La réparation du préjudice moral peut aussi être limitée si le fait générateur du préjudice a été commis par un mineur. Il existe une distinction entre les mineurs de moins de treize ans et les mineurs de plus de treize ans ; le préjudice moral n’a pas les mêmes conséquences selon qu’il est subi par un mineur ou un majeur.
Il doit être évalué en fonction de chaque situation
Les conséquences de tout dommage corporel, à savoir les éventuels interruptions temporaires de travail, le préjudice esthétique, l’invalidité catégorie 2 et travail, etc. doivent être appréciées en tenant compte des spécificités de chaque victime. En fonction de chaque situation, les répercussions psychologiques seront différentes. Et c’est là que l’avocat intervient pour s’assurer que le pretium doloris psychologique est correctement pris en compte.
une douleur physique considérée comme faible selon les barèmes des experts sera chiffrée de la même manière sur le plan de l’indemnisation si l’on n’intègre pas l’aspect psychique. Or, en fonction de la situation individuelle de chaque victime, les répercussions d’une jambe cassée ne seront jamais les mêmes. Et par conséquent, les souffrances psychologiques qu’elle entraîne doivent être calculées en fonction des conditions de vie de chaque patient.

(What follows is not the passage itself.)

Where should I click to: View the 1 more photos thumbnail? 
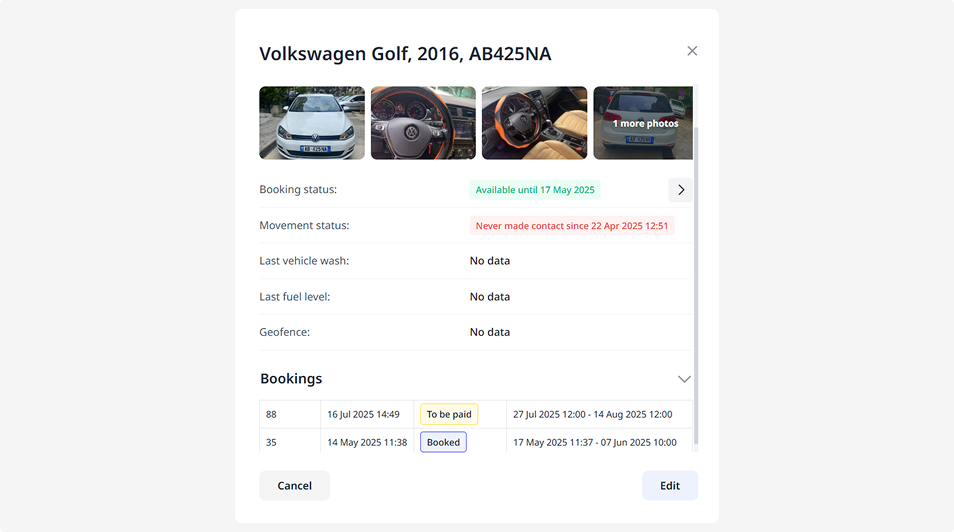[643, 123]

On le comprend, le préjudice moral peut être invoqué dans de nombreuses situations. La grande difficulté sera bien sûr de prouver l’ampleur du dommage causé, quand il est moral. S’il s’agit d’accident ou de dommage corporel, on pourra donc s’appuyer plus facilement sur la nomenclature Dintilhac qui, désormais, est une sorte de guide qui permet aux experts médicaux et juristes de parler à peu près le même langage.